Optimized separations were carried out using the Accucore aQ column coupled to a 4 mm × 2.0 mm Phenomenex C18 guard column, both maintained at 40 °C, and the water–acetonitrile gradient. The autosampler temperature was set at 10 °C to avoid sample degradation. Eluents consisted of 0.1% formic acid in water (eluent A) and 0.1% formic acid in acetonitrile (eluent B), and the initial mobile phase contained 20% B. The following gradient elution was applied at a flow rate of 350 μL/min: 20–58% B over 1 min, held at 58% B for 1 min, increased to 85% B over 1 min, then held at 85% B for 2 min. Eluent B was then returned to 20% B over 0.2 min. The system was allowed to reequilibrate for 2.8 min, giving a total cycle time of 8.0 min. The injection volume was 3–5 μL. A needle wash step using 70:20:10 methanol–water–acetonitrile was included in the method. A 5-μL blank, consisting of the initial mobile phase, was injected after each sample to monitor and reduce any potential carryover.

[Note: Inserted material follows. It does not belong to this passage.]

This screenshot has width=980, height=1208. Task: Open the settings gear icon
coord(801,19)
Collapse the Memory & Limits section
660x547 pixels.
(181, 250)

The electrospray interface was operated in positive ion mode. Nitrogen was used as both sheath gas and auxiliary gas while helium was used as collision gas. Using direct infusion, instrumental parameters were adjusted semiautomatically for every analyte using the tune tool in the LTQ Tune Plus software. The parent ions of all analytes showed similar behavior due to their similar structures. After screening every compound individually, the experimental parameters of the full scan event that were found to be suitable for all analytes were set to the following values: sheath and auxiliary gas at flow rates of 44 and 17 (instrument units), respectively; spray voltage, +3500 V; capillary temperature, 310 °C; capillary voltage, 28 V; tube lens, 101. The MS2 and MS3 transitions for every compound were also determined using the tune tool by varying the normalized collision energy. They ranged between 25% and 33% after they were optimized. Therefore, a three-step collision energy function set at 25%, 30%, and 35% was used to perform average fragmentation on every compound. The ion transitions MS2 and MS3 for each standard are shown in Table I, where the MS3 transitions arise from the MS2 value shown in boldface type. (See upper right for Table I, click to enlarge.) Mass spectra were acquired from m/z 50 to 1000 using two scan events: the first was a Fourier transform (FT)-MS full scan for accurate mass detection and the second was a data dependent step with MS-MS acquired only for precursors from the parent mass list with a dynamic exclusion of 10 s. Every standard was then injected onto the column individually to determine its retention time and confirm the parent ion accurate mass, MS2 and MS3. To determine if there were any interactions between the compounds, a mixture of the 24 standards was injected.

Results and Discussion

Method Development and Validation

As seen in Figure 1, many of the 24 compounds have similar structures, which makes the chromatographic separation challenging. Between the mobile phases tested, the acetonitrile gradient gave better selectivity. Between the columns tested, the Accucore aQ gave the best selectivity and retention of early eluted analytes.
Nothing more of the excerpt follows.